▸ Problem description
Keep every word of the entries and print them exactly; the pictures stay out.

▸ Extracted data
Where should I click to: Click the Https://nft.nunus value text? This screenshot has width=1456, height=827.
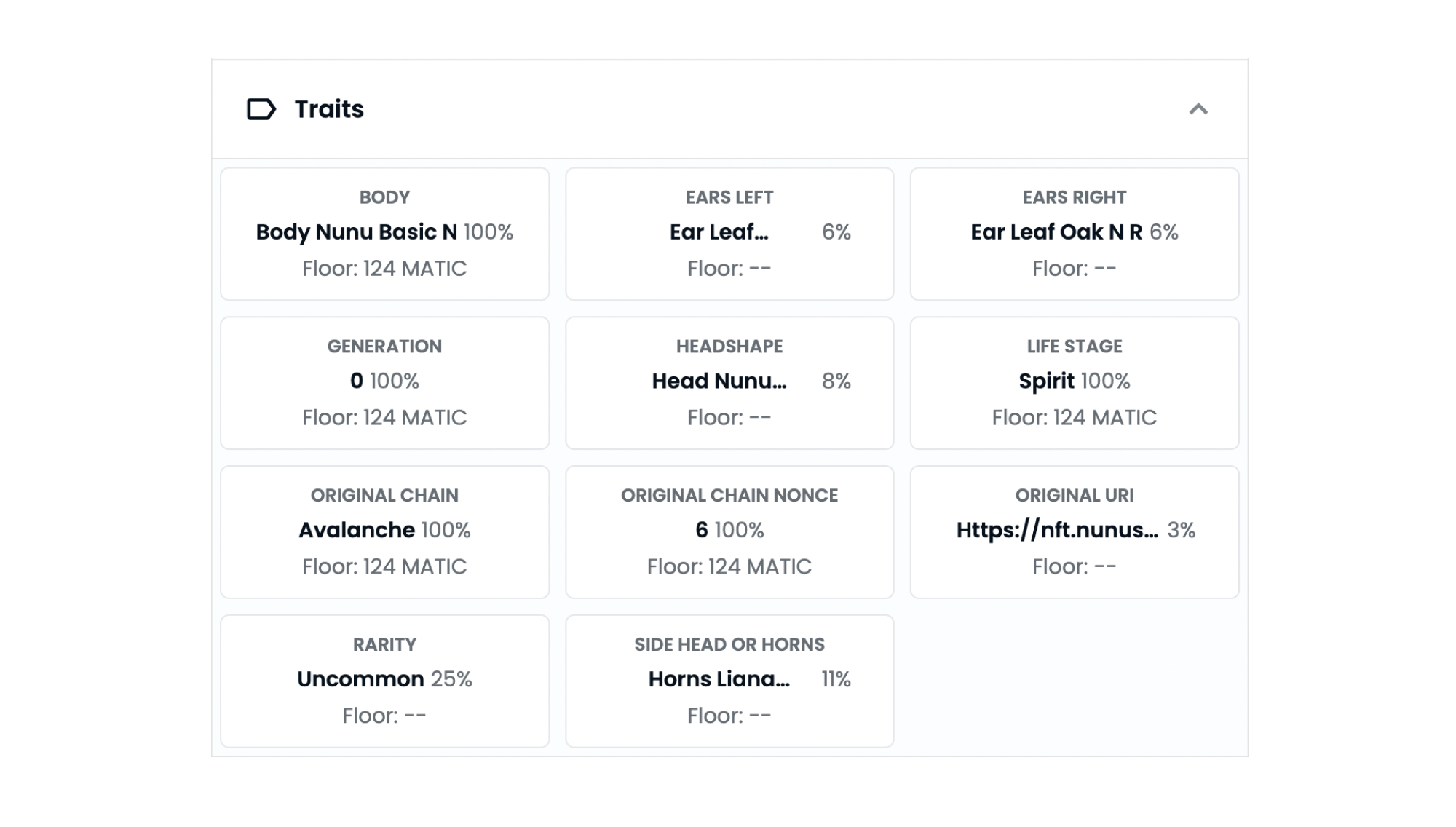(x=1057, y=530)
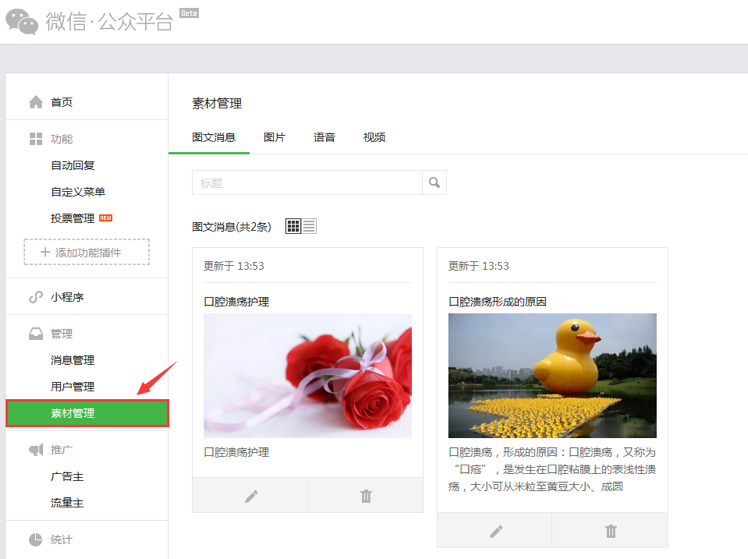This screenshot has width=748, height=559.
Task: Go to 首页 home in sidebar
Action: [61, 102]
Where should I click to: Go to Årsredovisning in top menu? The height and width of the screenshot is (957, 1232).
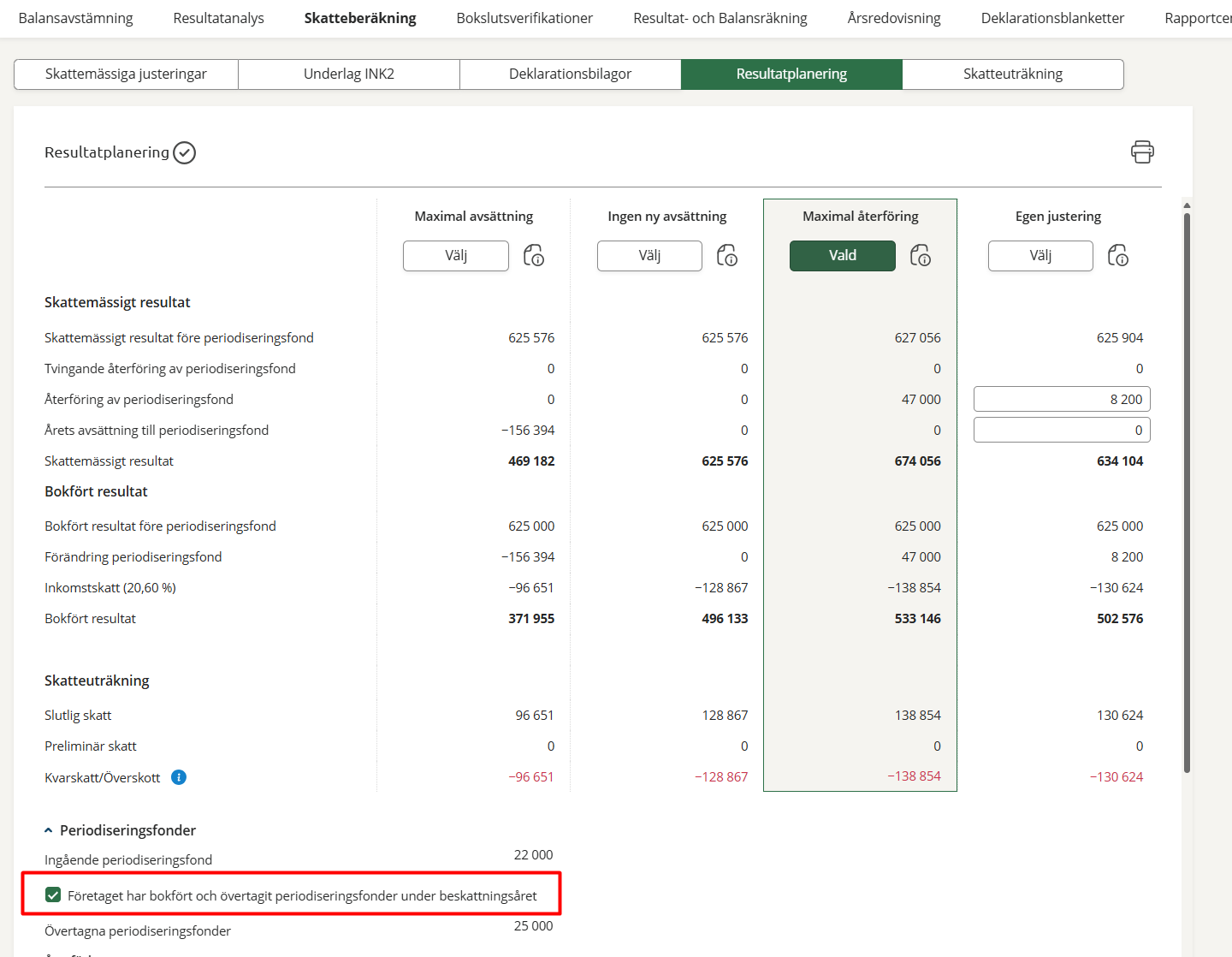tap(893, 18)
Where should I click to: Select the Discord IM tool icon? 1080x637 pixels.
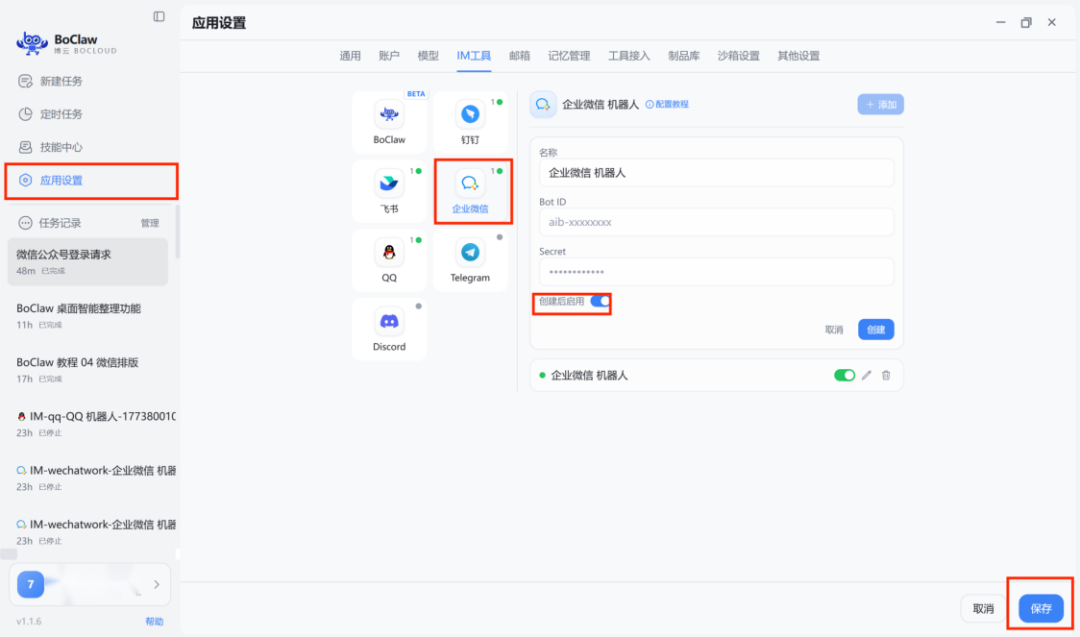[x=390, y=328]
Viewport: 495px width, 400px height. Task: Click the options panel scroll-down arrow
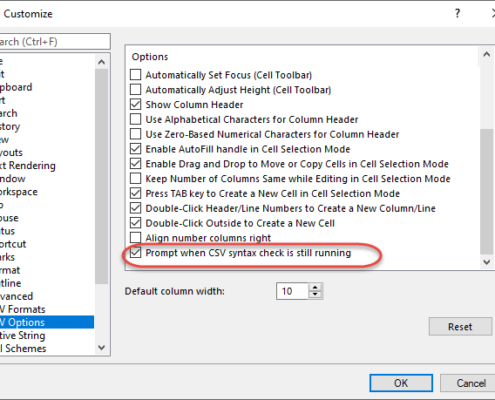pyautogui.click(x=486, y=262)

▸ Written response
Where should I click to: Click the Https://nft.nunus value text? This screenshot has width=1456, height=827.
(x=1057, y=530)
This screenshot has width=748, height=559.
Task: Go to 首页 home in sidebar
Action: [61, 102]
Where should I click to: Go to Årsredovisning in top menu? The height and width of the screenshot is (957, 1232).
tap(893, 18)
Where should I click to: Select the Discord IM tool icon? 1080x637 pixels.
[x=390, y=328]
Viewport: 495px width, 400px height. Task: Click the options panel scroll-down arrow
pyautogui.click(x=486, y=262)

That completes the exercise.